Hulu: Animaniacs Reboot

It’s definitely a new show.

Animaniacs has been off the air for twenty two years and I know this because the first episode is dedicated to telling us over and over that it has indeed been twenty two years. As the show explains, reboots are a cheap way of introducing IP to new generations. The first episode even goes into a song about how Hollywood reboots things because it’s creatively bankrupt and its executives are wimps afraid of taking risks. I’m not quite clear where this is going.

The positive side of this reboot is that most of the voice actors are back. Actually that’s not a good way of putting it. Most of the voice actors are their prior selves. You’ve got Yakko (Rob Paulsen), Wakko (Jess Harnell), and Dot (Tress MacNeille) along with Ralph the Guard (Frank Welker), Pinky (Also Rob Paulsen), and Brain (Maurice LaMarche). Incidentally Steven Spielberg doesn’t voice himself. That’s Andy Milder. He doesn’t do a fantastic job.

Most notable in this show are the characters not coming back, which is everyone else. Slappy Squirrel, Skippy, the Goodfeathers, Mindy, Minerva Mink, Elmyra, Hello Nurse, or anyone else. Pretty much every episode encompasses two Warner sketches and a Pinky sketch. Incidentally this is a plot point. Most episodes have a musical number of some sort.

Episode two gets into the Animaniacs craziness from the start. The Warners are Greek gods now for some reason and decide to take a vacation on a deserted island. They are soon interrupted by Odysseus who in this story is a jock who guzzles goat milk and then crushes the goat on his forehead like a can.

And then the Trump giant showed up. The Trump giant boasts that he lives on the best island and has two eyes (he has one) and the Warners contemplate smiting him before Dot says that they can’t because he’s a demi-god. “Or maybe it was a demagogue” while winking right at the screen.

There are a lot of references of various dated nature as though the creators are angry that they weren’t around at the time and need to catch up on all twenty two years. Leroy Jenkins, Game of Thrones, and more.

Not all of the episodes work and when they don’t work they tend to really not work. For instance the fourth episode has an entire sketch dedicated to a man who introduces bunnies to the WB lot which results in a lot of “high capacity bun violence.” Get it? Buns. Buns. BUN VIOLENCE. The Warners fix the situation by calling in the Australian dingos who the show notes had dealt with their bun violence problem with a bun buyback program.

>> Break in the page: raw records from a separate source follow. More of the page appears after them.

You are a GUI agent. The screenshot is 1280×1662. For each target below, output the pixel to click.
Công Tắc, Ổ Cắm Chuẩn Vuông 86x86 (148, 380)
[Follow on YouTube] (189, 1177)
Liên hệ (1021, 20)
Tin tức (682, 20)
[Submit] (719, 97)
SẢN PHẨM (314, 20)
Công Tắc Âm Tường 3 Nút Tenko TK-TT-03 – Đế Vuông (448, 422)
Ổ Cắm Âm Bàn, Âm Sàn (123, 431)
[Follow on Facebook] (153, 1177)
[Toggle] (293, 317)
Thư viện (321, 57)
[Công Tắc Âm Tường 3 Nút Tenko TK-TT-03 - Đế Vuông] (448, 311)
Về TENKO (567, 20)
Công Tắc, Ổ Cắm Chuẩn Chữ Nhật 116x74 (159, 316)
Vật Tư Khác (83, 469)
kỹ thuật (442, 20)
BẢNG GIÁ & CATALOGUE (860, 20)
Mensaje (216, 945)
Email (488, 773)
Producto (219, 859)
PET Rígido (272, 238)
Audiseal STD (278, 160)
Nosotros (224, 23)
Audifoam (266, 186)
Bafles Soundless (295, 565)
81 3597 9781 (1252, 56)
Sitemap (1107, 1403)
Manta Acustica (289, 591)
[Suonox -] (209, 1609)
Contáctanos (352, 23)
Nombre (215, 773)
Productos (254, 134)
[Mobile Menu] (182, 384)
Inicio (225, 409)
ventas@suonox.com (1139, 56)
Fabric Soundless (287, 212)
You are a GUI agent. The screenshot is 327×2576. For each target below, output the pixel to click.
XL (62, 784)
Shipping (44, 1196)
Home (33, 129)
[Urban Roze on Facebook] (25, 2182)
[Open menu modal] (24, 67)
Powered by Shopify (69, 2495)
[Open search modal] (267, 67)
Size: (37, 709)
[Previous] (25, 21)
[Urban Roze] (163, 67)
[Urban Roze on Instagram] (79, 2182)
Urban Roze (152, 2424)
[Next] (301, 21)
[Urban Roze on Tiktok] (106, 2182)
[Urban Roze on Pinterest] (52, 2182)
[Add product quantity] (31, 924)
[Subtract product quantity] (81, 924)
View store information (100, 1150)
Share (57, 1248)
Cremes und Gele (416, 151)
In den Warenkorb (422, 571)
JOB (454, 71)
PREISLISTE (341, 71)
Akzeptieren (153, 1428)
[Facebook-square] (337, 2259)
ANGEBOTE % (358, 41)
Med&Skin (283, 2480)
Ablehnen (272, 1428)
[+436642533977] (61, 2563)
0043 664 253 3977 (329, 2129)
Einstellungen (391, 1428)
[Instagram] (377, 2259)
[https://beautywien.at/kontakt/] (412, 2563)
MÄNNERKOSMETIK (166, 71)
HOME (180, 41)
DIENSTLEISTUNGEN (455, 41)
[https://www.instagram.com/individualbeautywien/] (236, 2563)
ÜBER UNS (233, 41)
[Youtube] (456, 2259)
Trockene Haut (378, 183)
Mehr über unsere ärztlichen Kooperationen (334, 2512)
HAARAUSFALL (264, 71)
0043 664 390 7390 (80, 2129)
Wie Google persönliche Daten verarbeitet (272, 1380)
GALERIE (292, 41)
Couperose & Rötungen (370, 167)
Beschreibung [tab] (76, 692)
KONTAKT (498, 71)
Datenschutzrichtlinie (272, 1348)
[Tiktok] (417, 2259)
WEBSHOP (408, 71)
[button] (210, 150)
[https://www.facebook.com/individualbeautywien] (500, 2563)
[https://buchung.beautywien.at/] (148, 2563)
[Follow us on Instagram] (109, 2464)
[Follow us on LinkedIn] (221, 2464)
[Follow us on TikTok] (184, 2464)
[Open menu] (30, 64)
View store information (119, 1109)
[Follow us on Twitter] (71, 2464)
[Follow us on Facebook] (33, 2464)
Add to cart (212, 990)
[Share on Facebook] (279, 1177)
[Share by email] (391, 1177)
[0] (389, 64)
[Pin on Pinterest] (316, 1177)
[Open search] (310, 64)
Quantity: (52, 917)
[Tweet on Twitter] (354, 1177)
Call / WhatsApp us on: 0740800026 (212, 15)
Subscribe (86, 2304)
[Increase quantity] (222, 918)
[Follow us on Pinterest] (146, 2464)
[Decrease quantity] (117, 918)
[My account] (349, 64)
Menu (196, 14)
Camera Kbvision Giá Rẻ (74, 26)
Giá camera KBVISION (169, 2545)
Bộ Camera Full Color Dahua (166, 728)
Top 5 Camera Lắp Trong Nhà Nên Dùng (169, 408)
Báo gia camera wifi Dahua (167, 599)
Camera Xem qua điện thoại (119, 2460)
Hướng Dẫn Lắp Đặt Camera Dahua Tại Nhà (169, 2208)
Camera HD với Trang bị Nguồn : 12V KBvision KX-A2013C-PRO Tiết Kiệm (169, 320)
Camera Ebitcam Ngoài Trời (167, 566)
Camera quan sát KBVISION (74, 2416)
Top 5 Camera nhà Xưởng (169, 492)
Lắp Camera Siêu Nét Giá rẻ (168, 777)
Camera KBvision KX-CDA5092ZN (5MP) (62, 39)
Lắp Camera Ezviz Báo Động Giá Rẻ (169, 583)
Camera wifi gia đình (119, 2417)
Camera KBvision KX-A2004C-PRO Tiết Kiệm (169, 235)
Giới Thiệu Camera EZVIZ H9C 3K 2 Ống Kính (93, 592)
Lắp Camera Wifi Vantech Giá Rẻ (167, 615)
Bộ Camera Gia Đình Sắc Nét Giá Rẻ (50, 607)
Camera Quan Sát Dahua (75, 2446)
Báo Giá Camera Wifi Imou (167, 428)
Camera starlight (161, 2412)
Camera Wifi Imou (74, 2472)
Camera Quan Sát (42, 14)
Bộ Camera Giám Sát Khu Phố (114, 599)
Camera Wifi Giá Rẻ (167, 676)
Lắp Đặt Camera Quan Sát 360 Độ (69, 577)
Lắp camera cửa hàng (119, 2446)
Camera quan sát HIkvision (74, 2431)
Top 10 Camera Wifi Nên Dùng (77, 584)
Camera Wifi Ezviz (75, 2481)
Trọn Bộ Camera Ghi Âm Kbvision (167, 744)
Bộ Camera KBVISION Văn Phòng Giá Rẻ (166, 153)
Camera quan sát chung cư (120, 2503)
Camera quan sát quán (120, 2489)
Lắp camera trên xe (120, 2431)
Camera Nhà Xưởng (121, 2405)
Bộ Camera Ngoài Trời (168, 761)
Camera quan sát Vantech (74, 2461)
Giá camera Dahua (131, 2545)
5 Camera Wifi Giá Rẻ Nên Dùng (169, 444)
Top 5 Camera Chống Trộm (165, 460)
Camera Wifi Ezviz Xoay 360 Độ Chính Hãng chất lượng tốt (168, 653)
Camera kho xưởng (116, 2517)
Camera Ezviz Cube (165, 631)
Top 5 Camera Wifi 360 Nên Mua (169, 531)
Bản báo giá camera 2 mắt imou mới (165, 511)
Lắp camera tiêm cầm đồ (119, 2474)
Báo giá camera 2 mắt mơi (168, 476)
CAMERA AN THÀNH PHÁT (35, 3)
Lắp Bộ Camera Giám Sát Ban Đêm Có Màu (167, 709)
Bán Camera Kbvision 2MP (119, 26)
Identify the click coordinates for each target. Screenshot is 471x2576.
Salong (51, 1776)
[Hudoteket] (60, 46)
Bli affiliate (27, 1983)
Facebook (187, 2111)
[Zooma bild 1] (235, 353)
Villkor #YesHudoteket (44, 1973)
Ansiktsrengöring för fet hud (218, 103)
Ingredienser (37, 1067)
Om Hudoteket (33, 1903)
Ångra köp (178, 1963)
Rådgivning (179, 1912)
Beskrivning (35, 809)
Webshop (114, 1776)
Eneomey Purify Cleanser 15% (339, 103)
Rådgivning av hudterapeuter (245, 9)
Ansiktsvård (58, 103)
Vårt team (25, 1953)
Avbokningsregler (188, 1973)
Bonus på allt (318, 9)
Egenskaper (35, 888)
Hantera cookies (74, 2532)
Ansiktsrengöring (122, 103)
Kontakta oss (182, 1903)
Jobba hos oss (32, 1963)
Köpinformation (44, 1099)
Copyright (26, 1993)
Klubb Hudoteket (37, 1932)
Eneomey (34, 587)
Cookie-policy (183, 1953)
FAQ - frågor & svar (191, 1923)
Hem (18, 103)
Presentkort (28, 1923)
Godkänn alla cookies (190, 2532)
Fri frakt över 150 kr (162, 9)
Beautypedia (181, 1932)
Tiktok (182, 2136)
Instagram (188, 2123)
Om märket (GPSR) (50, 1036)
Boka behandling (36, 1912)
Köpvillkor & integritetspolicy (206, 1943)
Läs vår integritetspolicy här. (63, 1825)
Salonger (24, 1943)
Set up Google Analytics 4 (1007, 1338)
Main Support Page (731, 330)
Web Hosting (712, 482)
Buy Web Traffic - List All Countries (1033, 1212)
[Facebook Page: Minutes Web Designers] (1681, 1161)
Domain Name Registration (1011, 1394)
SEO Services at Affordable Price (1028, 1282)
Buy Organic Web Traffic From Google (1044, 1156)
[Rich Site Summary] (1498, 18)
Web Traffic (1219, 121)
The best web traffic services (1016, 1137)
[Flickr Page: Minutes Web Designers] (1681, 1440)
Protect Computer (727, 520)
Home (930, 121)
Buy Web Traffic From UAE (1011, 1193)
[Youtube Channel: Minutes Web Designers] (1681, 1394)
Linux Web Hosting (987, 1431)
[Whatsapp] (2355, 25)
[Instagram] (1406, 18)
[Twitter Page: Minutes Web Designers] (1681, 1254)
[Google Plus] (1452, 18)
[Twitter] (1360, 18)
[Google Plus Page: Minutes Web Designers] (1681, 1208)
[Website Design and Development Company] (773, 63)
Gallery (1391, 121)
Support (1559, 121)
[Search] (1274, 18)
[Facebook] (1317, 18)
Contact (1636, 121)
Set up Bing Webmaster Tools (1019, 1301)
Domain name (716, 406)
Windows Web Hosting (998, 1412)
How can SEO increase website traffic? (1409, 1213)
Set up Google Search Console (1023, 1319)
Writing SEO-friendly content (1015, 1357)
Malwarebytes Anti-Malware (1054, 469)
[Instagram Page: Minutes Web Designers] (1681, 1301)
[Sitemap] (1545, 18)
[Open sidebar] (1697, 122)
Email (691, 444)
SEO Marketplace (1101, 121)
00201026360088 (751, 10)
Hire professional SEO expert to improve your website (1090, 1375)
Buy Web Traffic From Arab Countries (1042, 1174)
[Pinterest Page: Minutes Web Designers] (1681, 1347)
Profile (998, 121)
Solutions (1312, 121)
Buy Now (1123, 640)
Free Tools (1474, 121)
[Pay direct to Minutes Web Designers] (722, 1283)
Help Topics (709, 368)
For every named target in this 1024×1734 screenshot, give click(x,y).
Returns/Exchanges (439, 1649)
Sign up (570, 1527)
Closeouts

The problem inherit in the system is that since the cast of characters is woefully underpopulated the sketches themselves have been lengthened to fill the gaps. Sketches on the original Animaniacs were short, as short as a minute and maybe running upwards of four minutes for a long one. These sketches are roughly ten minutes of a 22 minute show.

I think the most dangerous thing the show presents is a character feeding her dog chocolate ice cream. You know that episode gets a lot more disgusting when she starts french kissing the dog and then chews up a dog biscuit and vomits it into the dog’s mouth like a bird. I’m not joking.

Family Guy’s Wellesley Wild has taken over as showrunner, a notion that is immediately obvious as the show does utilize Family Guy’s unfunny barely relevant cutaway gags. There’s a very strange knockoff of Elmyra.

The worst crime of Animaniacs is that it lacks a lot of the energetic nature of the old show. What made the show really wacky was the writers constantly getting what they could past the censors. The Hulu reboot feels like what the show would have been had the censors been successful.

An Arnold parody competing in the Greek Games (non-trademark Olympics) is funny. A Tucker Carlson parody named Tuck Buckerson working for Faux News isn’t funny or insightful. The Brain creating the perfect first lady out of keepsakes from previous FLOTUS folk who eventually usurps his intelligence can be an interesting story.

There’s also a Tom Cruise is short joke. I guess this show isn’t that bad after all.